[Collected data entries]
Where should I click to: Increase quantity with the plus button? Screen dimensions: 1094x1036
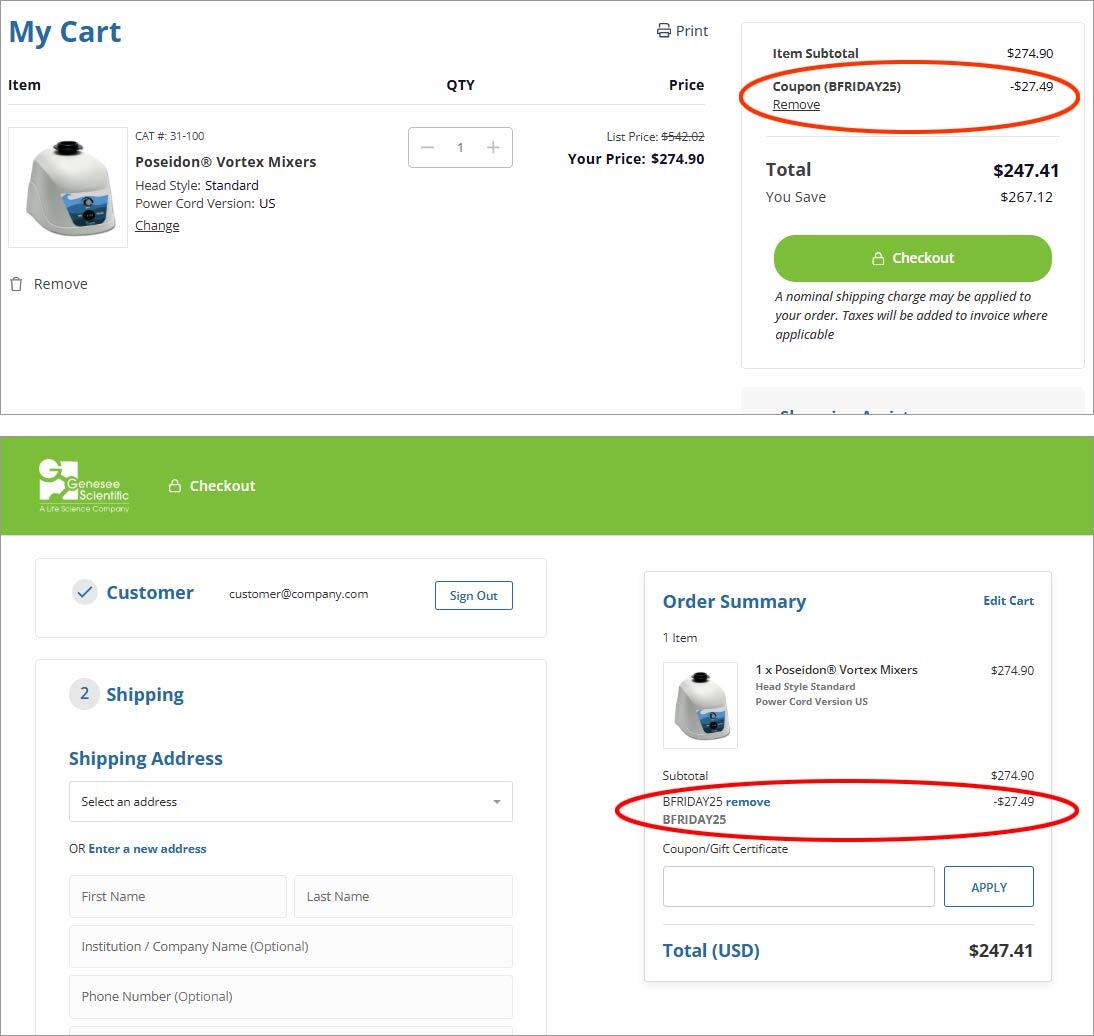click(x=493, y=148)
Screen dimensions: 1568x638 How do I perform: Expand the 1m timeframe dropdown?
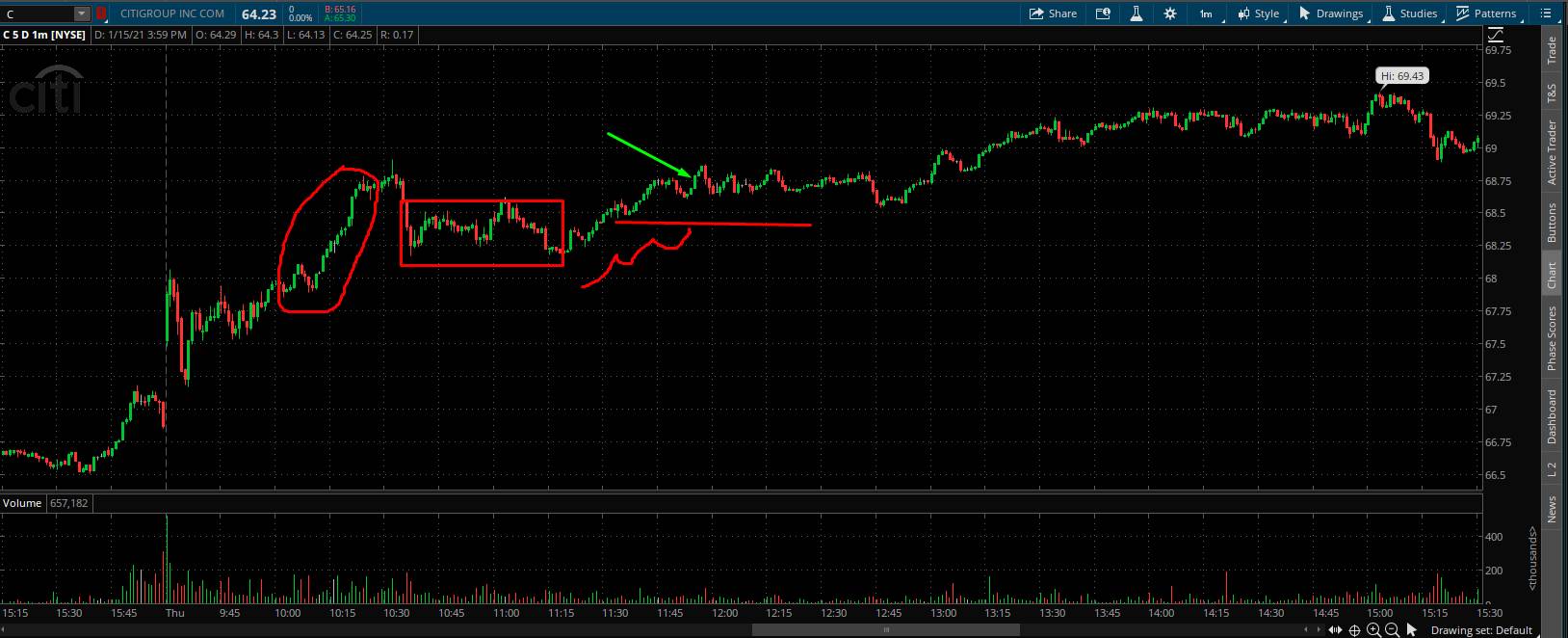click(1206, 13)
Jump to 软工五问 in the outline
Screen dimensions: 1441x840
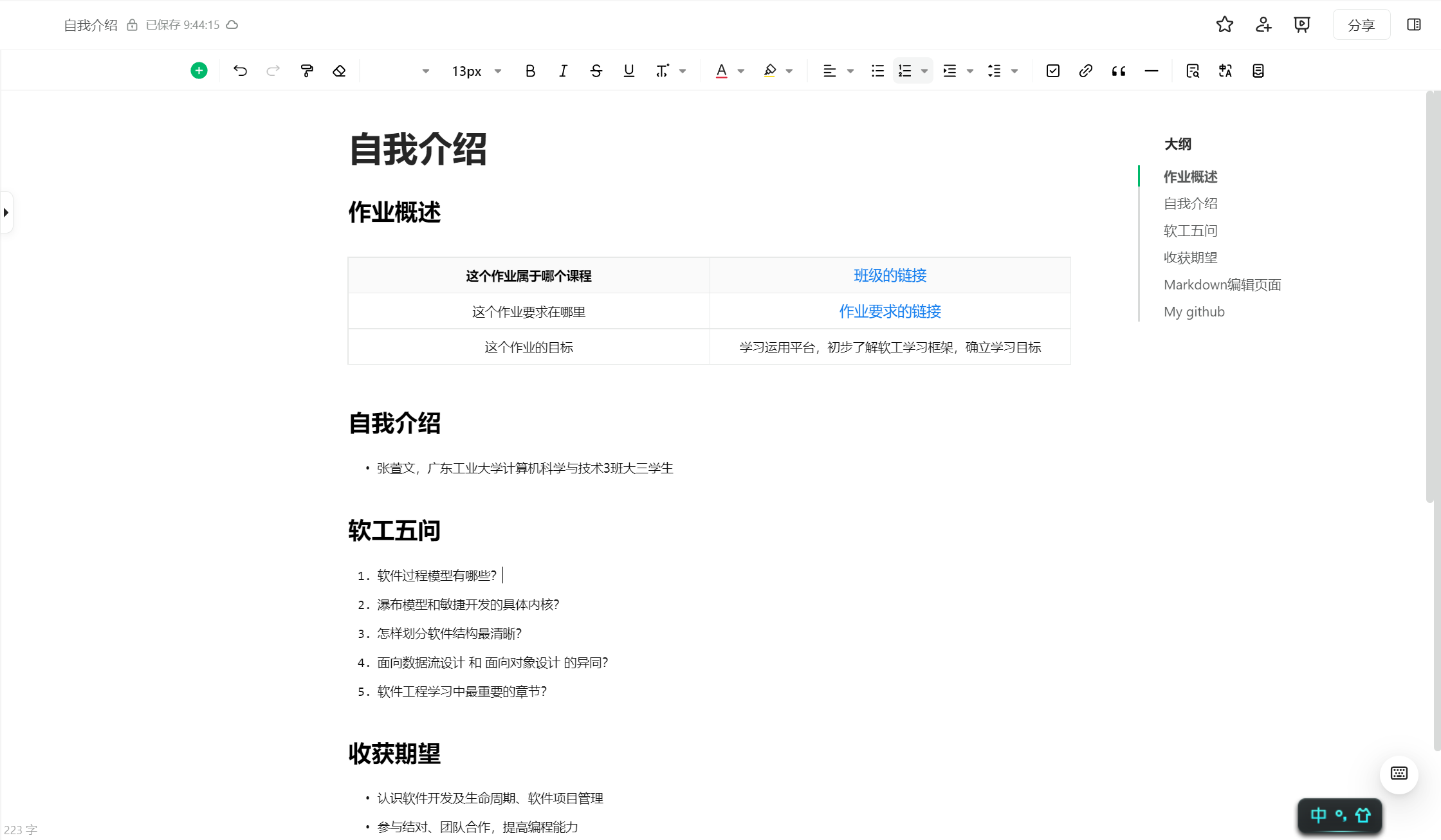[1190, 230]
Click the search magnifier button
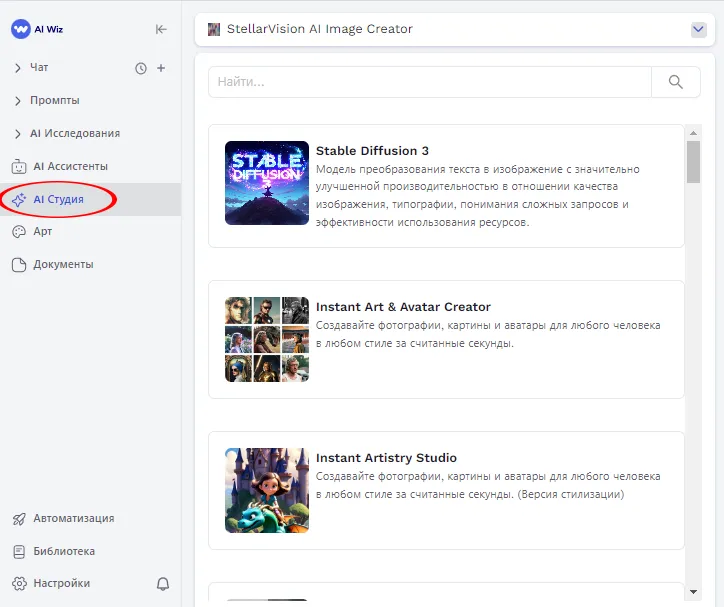This screenshot has width=724, height=607. click(676, 82)
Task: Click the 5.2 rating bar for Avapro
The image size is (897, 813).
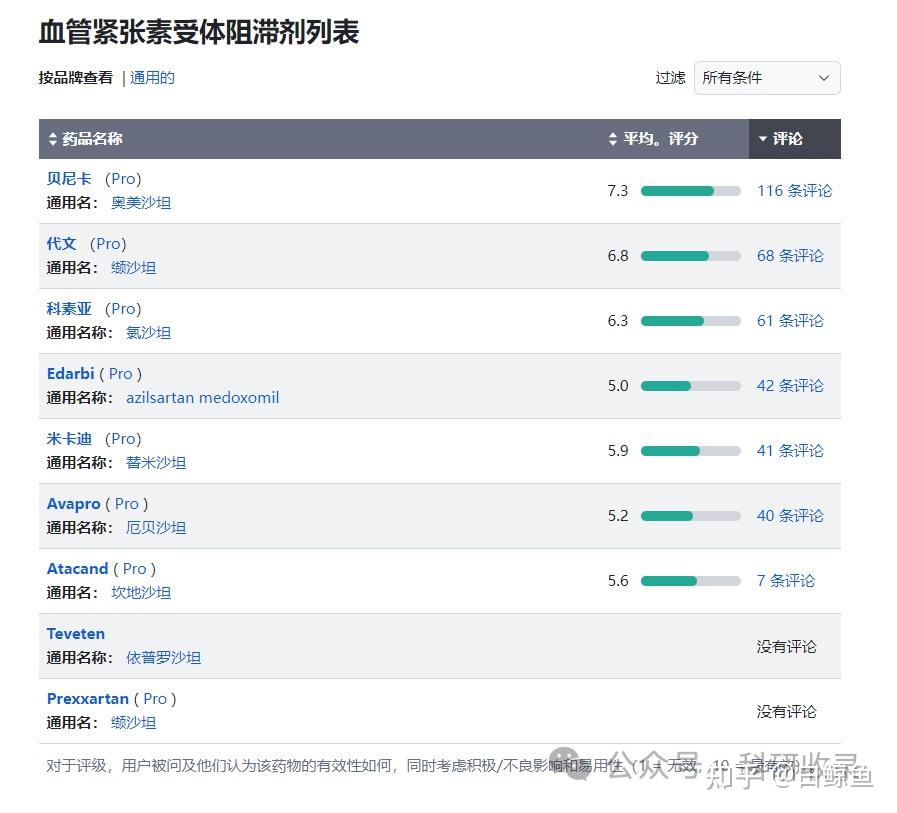Action: click(x=690, y=516)
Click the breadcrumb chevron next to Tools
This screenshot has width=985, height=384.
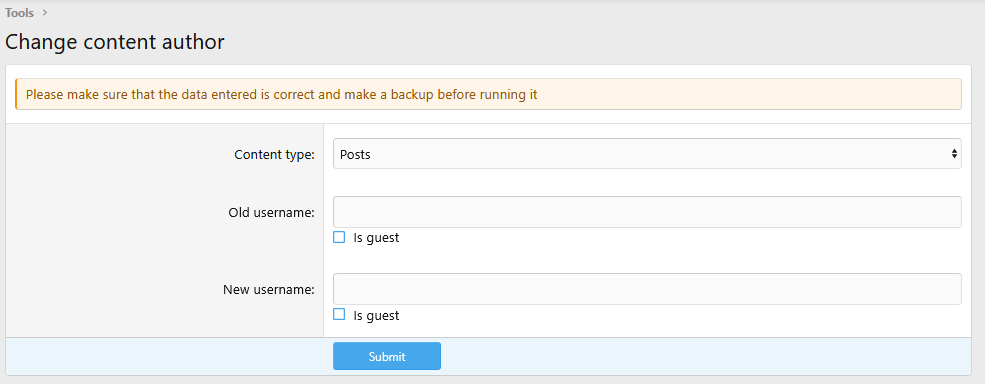pos(45,13)
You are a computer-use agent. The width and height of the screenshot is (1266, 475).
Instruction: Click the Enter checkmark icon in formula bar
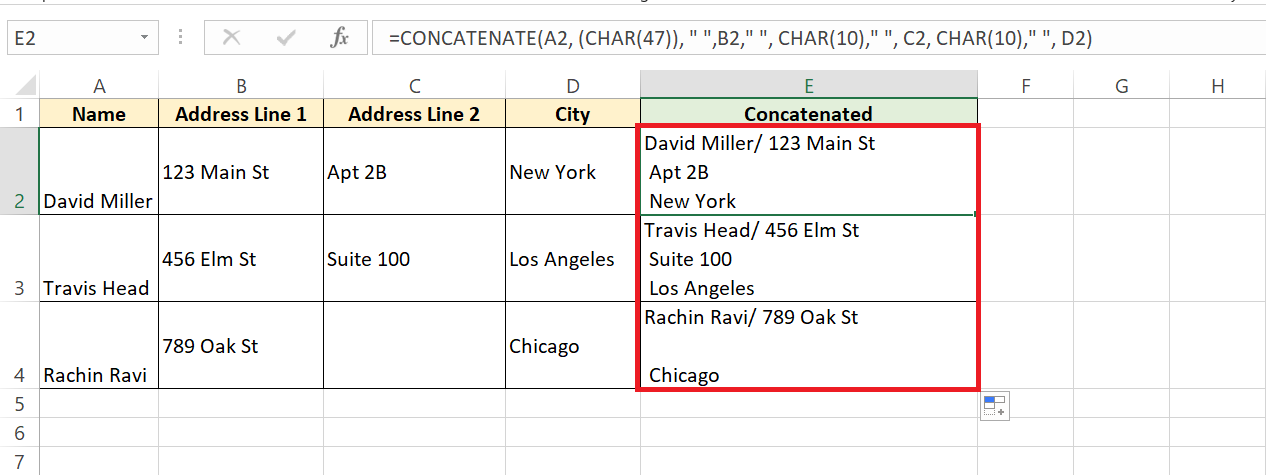287,38
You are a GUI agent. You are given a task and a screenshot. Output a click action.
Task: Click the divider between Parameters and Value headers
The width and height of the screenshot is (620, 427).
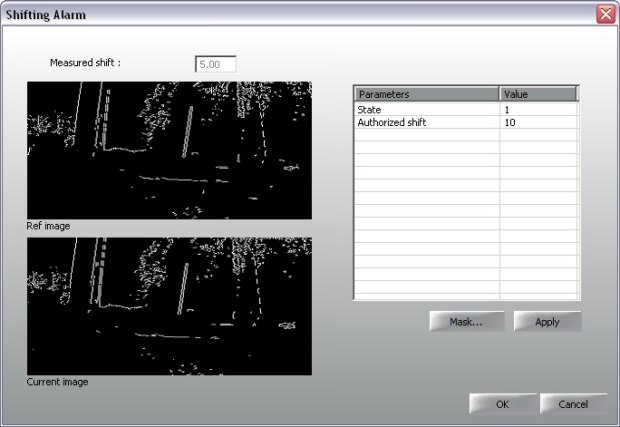coord(500,94)
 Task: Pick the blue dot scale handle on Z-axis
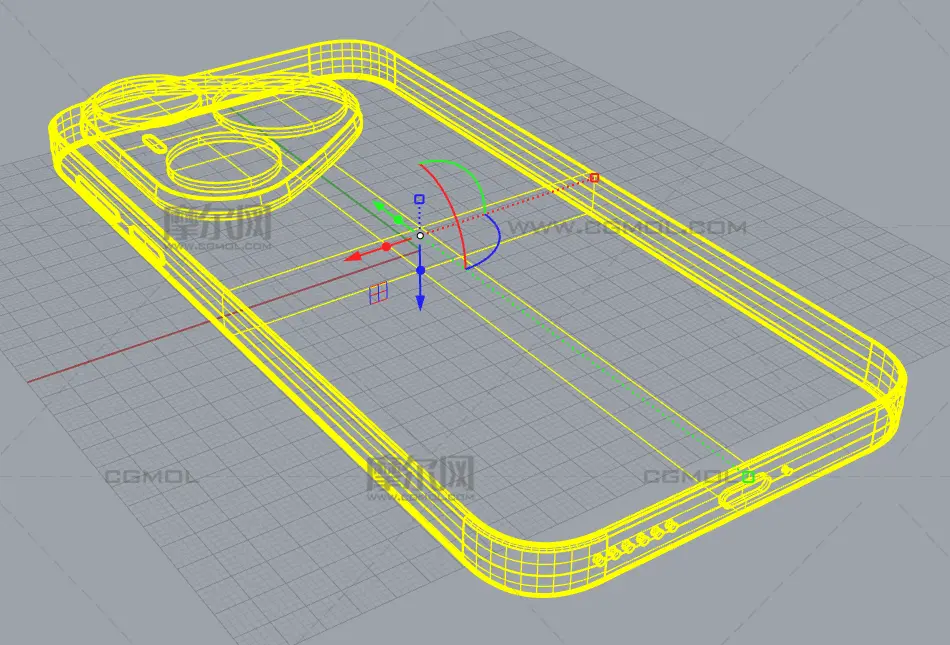tap(420, 270)
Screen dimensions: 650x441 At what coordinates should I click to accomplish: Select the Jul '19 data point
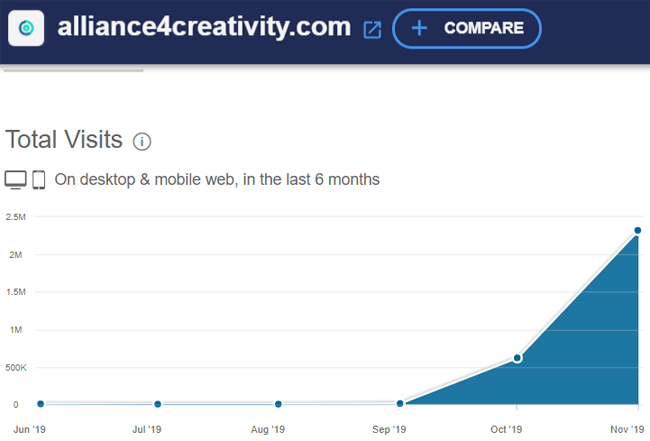(x=158, y=404)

* What this task involves *
How many lines in the entries include the string "agent"? Answer with the number alone.

* Answer to the exercise *
2